**To do:** Copy the passage of the ERA/FoEN environmental emergency article between "Nigeria, he stressed, should" and "United Nations plans.", inclusive, replacing "timelines" with "deadlines".

ERA/FoEN list benefits of invoking a state of emergency to protect the environment and ecosystem

By Angela James,

 

Environmental Rights Action and Friends of the Earth, ERA/FoEN have listed the benefits of invoking a state of emergency aimed at protecting the environment and restoring the ecosystem.

The Executive Director of ERA/FoEN, Dr Godwin Uyi Ojo made the submission in a speech titled “A State of Environmental Emergency for Ecosystem Restoration” delivered in Benin City, Edo State, on Tuesday, June 8 during an event to mark the 2021 World Environment Day.

He underlined the need for a State of Environmental Emergency for Ecosystem Restoration (SEEER) to preserve the ecosystem and its services.

According to him, SEEER was informed by the need for a national environmental emergency to raise awareness and restore living in harmony with nature.

Executive Director of ERAFoEN, Dr Godwin Uyi Ojo at Benin, Edo State
Executive Director of ERAFoEN, Dr Godwin Uyi Ojo at Benin, Edo State

In the release which was co-signed by NosaTokunbor (Legal Officer) ERA/FoEN, Dr Ojo underlined the need to embark on some radical and deep transformation in global production and consumption patterns that require concerted actions at local, national, and international levels focused on a pragmatic system- change towards a sustainable development pathway before it was too late.

“For decades, scientific evidence shows that the impacts and pressures of our productive activities related to our addictive dependence on mining and fossil fuels extraction, extensive livestock farming, industrial agriculture, gigantic infrastructure, fisheries, forestry hence these harmful activities require a rollback,” said Dr Ojo.

While listing the benefits of ecosystem restoration, he emphasised that restoring the ecosystem protects and improves the livelihoods of millions of people and maintains the earth’s biological diversity. He added that healthier ecosystems enhance richer biodiversity, yielding greater benefits such as more fertile soils, bigger yields of timber and fish.

“Humans depend on the rich biodiversity for food, water, energy, medicine, clothes, building and construction materials and an enhanced capacity to store greenhouse gases from the atmosphere,” he said

According to Dr Ojo, a Roadmap toward identifying and setting targets and indicators to measuring Nigeria’s commitment to the UN Decade of Ecosystem Restoration is urgently required.

Nigeria, he stressed, should focus on restoring the major ecosystems facing collapse by: “Urgently developing a national 10-year Ecosystem Restoration Roadmap; set targets and timelines in consonance with the United Nations plans.

**Supplied entries:**
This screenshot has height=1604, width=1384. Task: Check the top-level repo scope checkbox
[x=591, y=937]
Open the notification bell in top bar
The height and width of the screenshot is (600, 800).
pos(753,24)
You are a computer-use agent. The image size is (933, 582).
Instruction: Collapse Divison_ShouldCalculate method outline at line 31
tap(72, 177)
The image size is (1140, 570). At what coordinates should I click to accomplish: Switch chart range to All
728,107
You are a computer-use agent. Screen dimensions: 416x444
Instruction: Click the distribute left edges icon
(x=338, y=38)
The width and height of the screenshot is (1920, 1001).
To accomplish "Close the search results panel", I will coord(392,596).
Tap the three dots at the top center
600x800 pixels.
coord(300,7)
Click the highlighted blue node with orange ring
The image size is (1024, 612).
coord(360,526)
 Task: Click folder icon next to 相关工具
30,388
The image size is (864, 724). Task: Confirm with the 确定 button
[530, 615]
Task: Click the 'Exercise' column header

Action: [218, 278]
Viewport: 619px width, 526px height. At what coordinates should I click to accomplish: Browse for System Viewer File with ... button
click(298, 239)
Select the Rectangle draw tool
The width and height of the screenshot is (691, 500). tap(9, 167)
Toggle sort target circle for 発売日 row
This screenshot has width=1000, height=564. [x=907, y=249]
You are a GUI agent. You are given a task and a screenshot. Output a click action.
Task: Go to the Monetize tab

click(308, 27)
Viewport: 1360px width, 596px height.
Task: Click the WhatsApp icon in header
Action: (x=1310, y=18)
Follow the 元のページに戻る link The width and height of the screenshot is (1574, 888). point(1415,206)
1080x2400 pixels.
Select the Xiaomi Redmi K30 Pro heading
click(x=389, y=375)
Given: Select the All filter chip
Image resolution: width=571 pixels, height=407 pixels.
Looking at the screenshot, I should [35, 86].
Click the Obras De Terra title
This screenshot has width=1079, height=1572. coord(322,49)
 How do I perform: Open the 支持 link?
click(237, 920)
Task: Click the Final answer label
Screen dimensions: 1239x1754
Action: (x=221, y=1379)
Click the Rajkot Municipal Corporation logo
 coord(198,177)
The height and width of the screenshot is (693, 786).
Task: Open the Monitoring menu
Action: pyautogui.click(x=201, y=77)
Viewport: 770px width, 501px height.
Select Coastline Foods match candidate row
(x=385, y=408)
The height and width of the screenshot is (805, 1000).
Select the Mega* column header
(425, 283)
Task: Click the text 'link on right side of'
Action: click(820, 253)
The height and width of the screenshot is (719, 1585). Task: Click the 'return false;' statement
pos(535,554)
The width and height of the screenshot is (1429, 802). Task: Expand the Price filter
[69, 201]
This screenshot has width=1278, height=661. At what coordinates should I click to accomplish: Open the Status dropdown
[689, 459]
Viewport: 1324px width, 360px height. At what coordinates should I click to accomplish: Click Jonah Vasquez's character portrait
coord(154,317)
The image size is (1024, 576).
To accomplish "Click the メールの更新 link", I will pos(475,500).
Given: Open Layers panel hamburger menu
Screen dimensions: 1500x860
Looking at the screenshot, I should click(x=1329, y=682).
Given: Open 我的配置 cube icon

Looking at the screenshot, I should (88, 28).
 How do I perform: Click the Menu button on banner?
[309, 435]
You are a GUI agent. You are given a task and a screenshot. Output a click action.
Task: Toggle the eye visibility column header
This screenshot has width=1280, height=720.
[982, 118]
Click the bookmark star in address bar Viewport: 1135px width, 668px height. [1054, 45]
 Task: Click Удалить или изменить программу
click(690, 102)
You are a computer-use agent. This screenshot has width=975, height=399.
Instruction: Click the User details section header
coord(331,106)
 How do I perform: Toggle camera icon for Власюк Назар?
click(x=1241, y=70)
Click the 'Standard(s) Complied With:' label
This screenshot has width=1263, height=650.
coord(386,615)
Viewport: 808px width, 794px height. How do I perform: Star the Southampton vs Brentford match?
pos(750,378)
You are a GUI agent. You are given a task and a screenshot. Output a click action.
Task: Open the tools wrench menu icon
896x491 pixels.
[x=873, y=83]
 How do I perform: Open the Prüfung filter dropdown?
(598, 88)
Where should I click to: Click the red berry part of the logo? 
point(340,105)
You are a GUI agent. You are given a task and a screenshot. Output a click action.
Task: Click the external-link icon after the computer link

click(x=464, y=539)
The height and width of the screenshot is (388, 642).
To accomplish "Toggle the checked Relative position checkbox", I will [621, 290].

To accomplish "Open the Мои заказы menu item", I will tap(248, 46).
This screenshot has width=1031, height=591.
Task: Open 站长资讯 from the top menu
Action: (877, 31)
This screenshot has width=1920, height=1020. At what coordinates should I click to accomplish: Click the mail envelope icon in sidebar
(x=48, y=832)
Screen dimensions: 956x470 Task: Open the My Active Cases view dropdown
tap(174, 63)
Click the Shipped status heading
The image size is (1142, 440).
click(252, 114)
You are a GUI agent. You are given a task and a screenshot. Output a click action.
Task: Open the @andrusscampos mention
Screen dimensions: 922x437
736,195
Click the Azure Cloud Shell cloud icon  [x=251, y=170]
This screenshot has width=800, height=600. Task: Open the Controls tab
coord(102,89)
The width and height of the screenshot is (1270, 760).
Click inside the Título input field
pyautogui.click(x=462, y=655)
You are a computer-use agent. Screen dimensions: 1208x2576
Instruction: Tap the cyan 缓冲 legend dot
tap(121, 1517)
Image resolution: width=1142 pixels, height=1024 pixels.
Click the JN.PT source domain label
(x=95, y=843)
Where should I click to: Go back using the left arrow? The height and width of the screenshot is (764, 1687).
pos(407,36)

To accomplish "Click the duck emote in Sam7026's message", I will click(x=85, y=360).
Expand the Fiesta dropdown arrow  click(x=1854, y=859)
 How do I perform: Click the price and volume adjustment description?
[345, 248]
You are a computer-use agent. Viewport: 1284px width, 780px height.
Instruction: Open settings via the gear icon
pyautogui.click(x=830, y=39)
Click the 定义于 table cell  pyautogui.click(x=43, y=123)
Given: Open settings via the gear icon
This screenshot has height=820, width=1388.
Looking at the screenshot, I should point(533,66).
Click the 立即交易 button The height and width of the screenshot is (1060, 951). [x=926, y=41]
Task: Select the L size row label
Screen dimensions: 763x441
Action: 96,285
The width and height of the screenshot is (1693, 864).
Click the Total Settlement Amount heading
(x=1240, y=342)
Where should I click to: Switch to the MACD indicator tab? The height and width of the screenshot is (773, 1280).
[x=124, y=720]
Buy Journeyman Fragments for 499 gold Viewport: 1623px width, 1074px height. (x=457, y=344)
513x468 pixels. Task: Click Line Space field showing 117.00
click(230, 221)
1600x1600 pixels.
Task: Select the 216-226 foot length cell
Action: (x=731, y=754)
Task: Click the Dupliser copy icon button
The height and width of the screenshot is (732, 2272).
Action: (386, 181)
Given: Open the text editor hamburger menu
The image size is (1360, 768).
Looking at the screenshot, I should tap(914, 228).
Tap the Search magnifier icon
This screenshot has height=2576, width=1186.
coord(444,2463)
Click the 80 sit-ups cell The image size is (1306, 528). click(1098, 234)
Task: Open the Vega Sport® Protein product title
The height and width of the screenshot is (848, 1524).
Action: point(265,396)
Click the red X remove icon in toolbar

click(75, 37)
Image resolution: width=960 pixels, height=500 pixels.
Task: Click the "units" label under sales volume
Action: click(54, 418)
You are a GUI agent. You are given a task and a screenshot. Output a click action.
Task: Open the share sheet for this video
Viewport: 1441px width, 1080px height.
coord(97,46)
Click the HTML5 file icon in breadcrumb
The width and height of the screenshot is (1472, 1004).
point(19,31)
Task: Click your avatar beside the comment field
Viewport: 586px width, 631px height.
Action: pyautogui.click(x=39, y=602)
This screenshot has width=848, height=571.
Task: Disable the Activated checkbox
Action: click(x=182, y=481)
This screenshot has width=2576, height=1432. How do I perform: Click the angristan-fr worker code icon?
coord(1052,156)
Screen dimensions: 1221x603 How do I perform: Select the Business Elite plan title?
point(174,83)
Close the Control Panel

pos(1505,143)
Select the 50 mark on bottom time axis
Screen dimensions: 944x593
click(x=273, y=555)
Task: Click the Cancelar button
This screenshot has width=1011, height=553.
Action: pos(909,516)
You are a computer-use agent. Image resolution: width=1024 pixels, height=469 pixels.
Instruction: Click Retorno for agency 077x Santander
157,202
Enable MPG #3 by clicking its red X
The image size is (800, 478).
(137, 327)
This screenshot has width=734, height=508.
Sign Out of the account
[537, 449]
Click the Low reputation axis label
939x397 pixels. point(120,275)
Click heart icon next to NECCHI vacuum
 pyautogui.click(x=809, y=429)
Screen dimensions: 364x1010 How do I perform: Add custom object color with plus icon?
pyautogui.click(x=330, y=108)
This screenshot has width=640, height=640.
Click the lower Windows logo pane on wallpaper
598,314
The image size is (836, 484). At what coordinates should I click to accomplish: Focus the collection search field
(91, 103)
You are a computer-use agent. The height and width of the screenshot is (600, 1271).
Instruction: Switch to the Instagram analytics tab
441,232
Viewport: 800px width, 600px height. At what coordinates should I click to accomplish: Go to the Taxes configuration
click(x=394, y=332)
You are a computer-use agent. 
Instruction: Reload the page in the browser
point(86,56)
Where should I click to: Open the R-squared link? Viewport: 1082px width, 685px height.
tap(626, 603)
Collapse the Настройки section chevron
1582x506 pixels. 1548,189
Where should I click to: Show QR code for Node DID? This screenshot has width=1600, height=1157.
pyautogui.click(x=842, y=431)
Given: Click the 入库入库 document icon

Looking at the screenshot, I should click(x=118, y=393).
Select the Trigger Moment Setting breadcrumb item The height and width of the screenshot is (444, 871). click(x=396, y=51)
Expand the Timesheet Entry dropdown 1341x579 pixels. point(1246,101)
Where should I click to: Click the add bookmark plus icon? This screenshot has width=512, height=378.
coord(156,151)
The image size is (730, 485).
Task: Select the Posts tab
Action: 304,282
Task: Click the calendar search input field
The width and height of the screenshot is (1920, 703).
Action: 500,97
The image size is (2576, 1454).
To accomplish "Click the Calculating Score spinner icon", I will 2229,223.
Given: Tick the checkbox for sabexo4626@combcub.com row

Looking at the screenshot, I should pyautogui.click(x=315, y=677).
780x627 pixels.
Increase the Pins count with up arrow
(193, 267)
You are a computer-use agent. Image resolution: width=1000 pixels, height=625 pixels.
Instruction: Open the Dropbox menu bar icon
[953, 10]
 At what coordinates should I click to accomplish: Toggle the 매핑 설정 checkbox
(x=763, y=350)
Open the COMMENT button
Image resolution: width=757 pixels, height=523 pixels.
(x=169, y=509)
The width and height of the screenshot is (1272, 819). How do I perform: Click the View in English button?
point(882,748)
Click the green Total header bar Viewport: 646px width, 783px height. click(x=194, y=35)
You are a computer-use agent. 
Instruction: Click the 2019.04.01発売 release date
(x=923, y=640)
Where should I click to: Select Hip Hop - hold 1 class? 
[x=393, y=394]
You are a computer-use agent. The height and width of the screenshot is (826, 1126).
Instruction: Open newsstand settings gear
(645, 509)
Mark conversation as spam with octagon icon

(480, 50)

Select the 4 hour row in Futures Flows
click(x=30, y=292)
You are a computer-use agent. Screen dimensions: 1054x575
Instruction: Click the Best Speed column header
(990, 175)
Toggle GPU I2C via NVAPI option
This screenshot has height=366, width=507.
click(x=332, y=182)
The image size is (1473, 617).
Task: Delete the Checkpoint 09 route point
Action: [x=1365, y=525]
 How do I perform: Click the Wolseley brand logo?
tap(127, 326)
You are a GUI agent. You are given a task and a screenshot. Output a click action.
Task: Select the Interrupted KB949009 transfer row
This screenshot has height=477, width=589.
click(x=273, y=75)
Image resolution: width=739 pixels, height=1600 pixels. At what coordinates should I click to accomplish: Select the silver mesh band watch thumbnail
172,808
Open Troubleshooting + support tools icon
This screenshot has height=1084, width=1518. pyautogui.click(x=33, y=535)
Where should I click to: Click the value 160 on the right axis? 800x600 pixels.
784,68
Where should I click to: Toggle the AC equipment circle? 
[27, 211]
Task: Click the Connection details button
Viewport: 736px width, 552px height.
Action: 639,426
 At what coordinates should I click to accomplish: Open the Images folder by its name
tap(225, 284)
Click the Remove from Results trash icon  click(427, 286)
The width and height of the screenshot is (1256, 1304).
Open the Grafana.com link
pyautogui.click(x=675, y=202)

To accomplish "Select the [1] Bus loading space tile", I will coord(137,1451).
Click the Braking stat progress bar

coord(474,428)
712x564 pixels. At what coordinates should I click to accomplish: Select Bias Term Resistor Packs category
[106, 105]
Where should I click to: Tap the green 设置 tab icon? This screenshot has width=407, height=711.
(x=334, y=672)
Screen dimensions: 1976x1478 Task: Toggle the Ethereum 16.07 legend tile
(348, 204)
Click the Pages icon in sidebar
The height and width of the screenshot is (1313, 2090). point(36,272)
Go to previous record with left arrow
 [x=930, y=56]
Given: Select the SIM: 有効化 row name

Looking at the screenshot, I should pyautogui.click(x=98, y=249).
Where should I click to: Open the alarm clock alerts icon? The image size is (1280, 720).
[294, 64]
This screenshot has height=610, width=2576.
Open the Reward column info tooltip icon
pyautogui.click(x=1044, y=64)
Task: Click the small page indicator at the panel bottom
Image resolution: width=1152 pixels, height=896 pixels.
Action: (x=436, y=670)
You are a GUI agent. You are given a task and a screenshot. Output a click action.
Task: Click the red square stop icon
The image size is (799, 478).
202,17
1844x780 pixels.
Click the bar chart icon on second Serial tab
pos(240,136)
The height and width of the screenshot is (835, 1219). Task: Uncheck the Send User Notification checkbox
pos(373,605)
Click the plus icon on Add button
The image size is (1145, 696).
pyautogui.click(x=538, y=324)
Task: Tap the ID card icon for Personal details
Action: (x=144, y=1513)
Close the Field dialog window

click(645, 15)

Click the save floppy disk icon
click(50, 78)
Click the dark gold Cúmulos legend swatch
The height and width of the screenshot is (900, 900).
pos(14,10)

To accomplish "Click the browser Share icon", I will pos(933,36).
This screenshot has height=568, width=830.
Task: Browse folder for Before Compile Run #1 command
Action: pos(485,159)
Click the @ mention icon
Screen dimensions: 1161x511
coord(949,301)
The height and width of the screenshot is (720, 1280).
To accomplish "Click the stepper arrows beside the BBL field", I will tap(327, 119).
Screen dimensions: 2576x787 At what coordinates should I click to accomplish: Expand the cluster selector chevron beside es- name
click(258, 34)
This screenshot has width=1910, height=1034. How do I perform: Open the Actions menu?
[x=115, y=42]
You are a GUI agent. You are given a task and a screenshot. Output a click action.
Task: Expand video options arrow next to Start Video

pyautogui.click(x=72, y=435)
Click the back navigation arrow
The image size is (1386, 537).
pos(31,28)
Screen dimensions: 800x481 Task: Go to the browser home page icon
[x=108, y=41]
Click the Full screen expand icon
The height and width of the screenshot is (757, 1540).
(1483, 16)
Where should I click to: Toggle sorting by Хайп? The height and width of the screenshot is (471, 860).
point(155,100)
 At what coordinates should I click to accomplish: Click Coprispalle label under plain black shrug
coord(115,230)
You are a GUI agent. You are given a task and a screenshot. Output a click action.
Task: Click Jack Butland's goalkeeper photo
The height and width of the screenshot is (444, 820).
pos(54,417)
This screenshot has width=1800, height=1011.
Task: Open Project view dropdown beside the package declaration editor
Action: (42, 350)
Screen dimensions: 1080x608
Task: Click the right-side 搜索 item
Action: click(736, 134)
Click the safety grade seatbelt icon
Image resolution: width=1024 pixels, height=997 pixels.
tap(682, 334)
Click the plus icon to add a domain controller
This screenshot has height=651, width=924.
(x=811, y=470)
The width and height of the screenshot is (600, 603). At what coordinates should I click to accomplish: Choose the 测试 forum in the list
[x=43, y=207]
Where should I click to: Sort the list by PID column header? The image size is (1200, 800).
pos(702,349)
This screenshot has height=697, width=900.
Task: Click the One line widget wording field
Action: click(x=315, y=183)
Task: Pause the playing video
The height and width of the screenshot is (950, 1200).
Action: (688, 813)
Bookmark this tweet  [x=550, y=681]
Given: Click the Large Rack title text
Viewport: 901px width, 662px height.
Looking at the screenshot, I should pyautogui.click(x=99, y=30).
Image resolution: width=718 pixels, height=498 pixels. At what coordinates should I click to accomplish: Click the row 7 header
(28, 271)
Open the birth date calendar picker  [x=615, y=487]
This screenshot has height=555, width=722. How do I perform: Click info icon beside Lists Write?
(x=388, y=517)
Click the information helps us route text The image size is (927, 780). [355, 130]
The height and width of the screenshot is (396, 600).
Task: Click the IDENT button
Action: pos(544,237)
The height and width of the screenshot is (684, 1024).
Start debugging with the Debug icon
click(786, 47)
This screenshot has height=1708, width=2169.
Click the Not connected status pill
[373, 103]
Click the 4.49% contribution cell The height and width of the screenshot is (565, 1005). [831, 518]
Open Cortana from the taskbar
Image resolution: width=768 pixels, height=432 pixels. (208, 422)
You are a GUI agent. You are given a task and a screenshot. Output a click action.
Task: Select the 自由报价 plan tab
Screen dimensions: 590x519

**Task solution:**
Nigeria, he stressed, should focus on restoring the major ecosystems facing collapse by: “Urgently developing a national 10-year Ecosystem Restoration Roadmap; set targets and deadlines in consonance with the United Nations plans.